Des frappes sur les aéroports de Kiev à la veille d’une visite exceptionnelle
Selon Volodymyr Zelensky, il est envisagé que MM. Kushner et Witkoff se rendent à Kiev en avion, ce qui serait exceptionnel puisque l’espace aérien et les aéroports ukrainiens sont fermés depuis le début de l’invasion russe. Mais des bombardements russes « démonstratifs » ont touché dans la nuit les deux aéroports de la capitale ukrainienne, a dénoncé le président ukrainien, sans préciser l’ampleur des dégâts. « Il est clair que ces frappes russes sur les aéroports constituent une réaction aux discussions et aux préparatifs concernant l’éventualité d’un déplacement de la partie américaine en Ukraine par voie aérienne », a-t-il déploré.
Un appel au cessez-le-feu resté sans réponse
Volodymyr Zelensky a proposé vendredi soir de respecter un cessez-le-feu avec la Russie pendant la tournée des émissaires américains, une proposition à laquelle Moscou n’a pour l’instant pas répondu.
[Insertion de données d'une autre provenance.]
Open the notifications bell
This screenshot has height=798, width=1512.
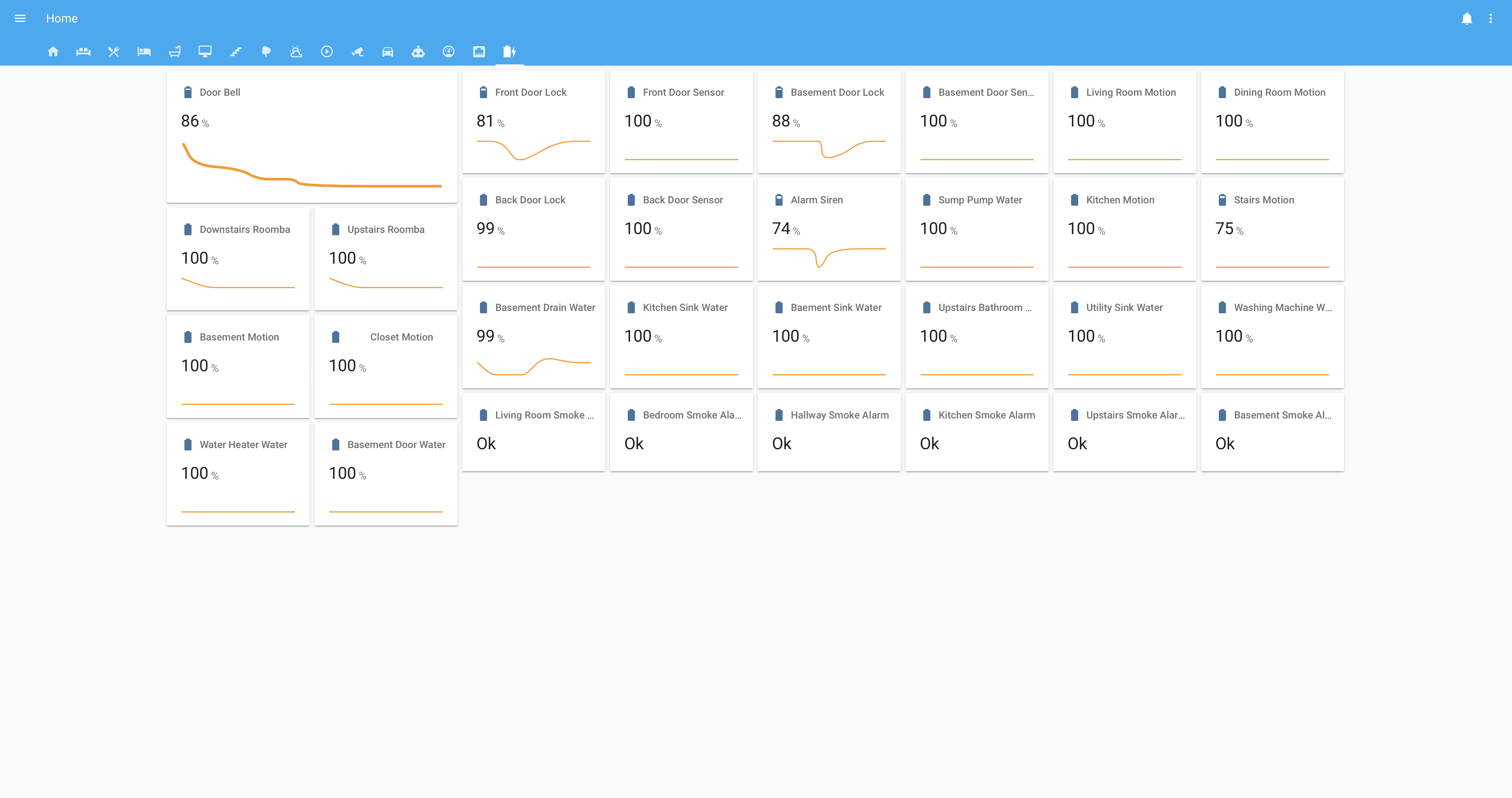tap(1466, 18)
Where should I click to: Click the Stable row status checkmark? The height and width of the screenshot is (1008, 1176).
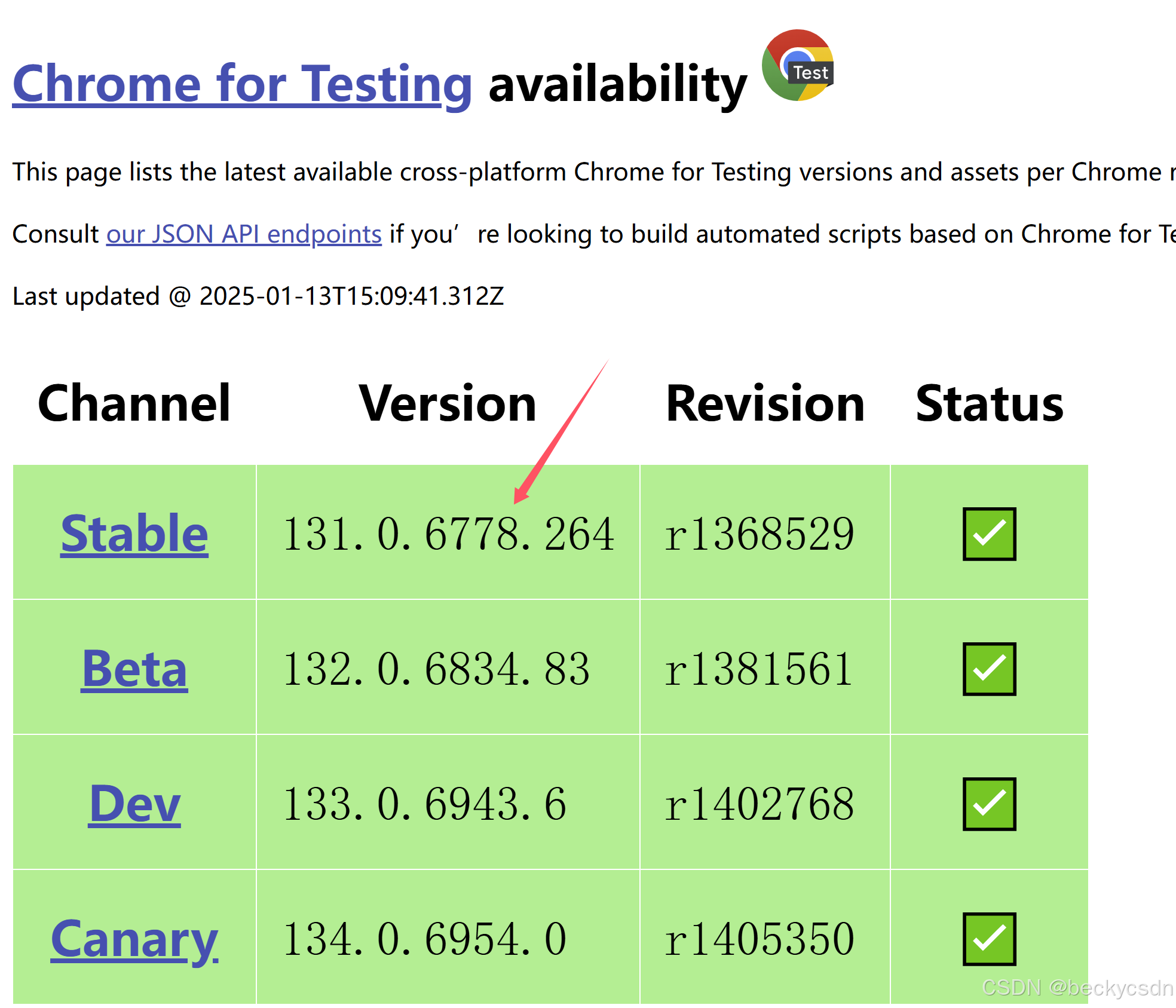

Aux premières heures de samedi, une attaque russe contre la ville de Kamianske, dans le centre-est de l’Ukraine, a fait au moins cinq morts et cinq blessés, selon les autorités régionales.
Une attaque de drone visant le siège du renseignement ukrainien
Vendredi, une spectaculaire attaque de drone russe a visé en plein centre historique de Kiev le siège des services de sécurité ukrainiens (SBU), blessant quinze personnes selon l’administration militaire de la capitale. « Le drone visait directement le bureau du chef du service de sécurité », Oleksandre Poklad, a affirmé le président ukrainien, précisant s’être entretenu avec ce dernier et l’avoir chargé d’« apporter une réponse appropriée et tangible » à l’attaque. M. Poklad ne se trouvait pas dans son bureau au moment de la frappe, selon une source proche du dossier.
Une escalade des frappes des deux côtés
Moscou a multiplié ces dernières semaines ses frappes de drones et de missiles de jour comme de nuit sur Kiev et d’autres villes ukrainiennes. De son côté, l’armée ukrainienne a intensifié cet été ses bombardements en Russie, parfois loin du front, ciblant selon elle des infrastructures logistiques, militaires et énergétiques. Zelensky a prévenu cette semaine que l’espace aérien russe était désormais dangereux en raison des drones ukrainiens, un avertissement que Vladimir Poutine a qualifié de « terroriste ».